A new Palestinian civil society group representing various factions protested on Tuesday against the signing of the controversial deals
Palestinians protest against normalisation in Ramallah, the occupied West Bank, on 15 September 2020 (MEE/Shatha Hammad)
By Shatha Hammad in Ramallah, Gaza City and Mohammed al-Hajjar

Palestinians in the Gaza Strip and the occupied West Bank launched protests denouncing the normalisation deals signed in Washington on Tuesday between Israel, Bahrain and the United Arab Emirates (UAE).

Both the Palestinian Authority (PA) and the Hamas movement, which governs the Gaza Strip, have condemned the US-brokered accords as a "stab in the back" to their people.

Starting early on Tuesday, protests in the occupied West Bank were held in Ramallah, Tulkarem, Nablus, Jericho, Jenin, Bethlehem and Hebron, among other smaller localities, as well as in Gaza City. 
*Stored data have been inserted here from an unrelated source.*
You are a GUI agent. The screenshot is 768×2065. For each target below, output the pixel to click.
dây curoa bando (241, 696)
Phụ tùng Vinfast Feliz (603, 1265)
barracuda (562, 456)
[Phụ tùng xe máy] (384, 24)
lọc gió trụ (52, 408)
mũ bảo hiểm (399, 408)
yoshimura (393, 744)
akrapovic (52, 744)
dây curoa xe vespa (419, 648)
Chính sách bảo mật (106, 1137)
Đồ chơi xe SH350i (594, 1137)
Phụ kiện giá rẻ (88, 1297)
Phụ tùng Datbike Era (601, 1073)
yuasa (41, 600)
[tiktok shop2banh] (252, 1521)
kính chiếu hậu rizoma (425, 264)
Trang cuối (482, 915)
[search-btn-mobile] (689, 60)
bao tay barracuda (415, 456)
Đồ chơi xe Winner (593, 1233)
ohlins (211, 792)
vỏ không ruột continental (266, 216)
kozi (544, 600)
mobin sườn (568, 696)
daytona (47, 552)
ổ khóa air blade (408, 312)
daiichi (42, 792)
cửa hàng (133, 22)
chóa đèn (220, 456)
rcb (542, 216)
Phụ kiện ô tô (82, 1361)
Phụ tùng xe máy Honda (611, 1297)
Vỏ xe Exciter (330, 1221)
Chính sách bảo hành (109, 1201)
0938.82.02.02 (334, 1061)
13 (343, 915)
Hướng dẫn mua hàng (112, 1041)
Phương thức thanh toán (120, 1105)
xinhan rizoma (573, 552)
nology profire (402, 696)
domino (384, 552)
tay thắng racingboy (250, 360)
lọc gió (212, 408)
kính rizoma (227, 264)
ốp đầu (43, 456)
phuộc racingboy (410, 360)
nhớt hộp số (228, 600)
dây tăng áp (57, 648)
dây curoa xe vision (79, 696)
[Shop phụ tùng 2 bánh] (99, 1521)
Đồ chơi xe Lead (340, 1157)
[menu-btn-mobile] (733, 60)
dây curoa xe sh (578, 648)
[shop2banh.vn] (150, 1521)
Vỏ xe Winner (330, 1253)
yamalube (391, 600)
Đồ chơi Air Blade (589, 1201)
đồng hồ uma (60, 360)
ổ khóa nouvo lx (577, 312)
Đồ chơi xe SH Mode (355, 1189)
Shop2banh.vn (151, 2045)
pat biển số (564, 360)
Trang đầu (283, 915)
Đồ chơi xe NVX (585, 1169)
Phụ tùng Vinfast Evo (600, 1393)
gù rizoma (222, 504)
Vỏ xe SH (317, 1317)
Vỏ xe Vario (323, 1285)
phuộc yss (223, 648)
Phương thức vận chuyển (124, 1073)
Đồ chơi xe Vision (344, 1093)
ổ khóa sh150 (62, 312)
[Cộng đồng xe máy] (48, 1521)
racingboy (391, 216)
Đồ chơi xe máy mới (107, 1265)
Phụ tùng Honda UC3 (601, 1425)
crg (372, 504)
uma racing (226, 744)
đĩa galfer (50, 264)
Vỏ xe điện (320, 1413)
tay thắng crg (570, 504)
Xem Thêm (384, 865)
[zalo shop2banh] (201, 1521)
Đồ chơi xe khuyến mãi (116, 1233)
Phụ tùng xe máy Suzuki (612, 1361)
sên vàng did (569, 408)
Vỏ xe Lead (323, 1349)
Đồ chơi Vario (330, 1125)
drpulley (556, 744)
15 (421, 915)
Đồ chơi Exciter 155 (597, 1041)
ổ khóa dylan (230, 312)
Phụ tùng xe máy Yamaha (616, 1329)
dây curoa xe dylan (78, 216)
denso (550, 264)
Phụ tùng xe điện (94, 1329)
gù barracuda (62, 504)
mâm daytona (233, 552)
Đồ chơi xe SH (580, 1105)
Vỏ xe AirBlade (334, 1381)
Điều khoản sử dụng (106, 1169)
Protesters chanted and held posters denouncing normalisation and calling for Arab unity against Israel's occupation.  

Protesters gathered in Gaza outside a Unesco building on 15 September to denounce the normalisation deals (MEE/Muhammed Alhajjar)
Protesters gathered in Gaza outside a Unesco building on 15 September to denounce the normalisation deals (MEE/Mohammed al-Hajjar)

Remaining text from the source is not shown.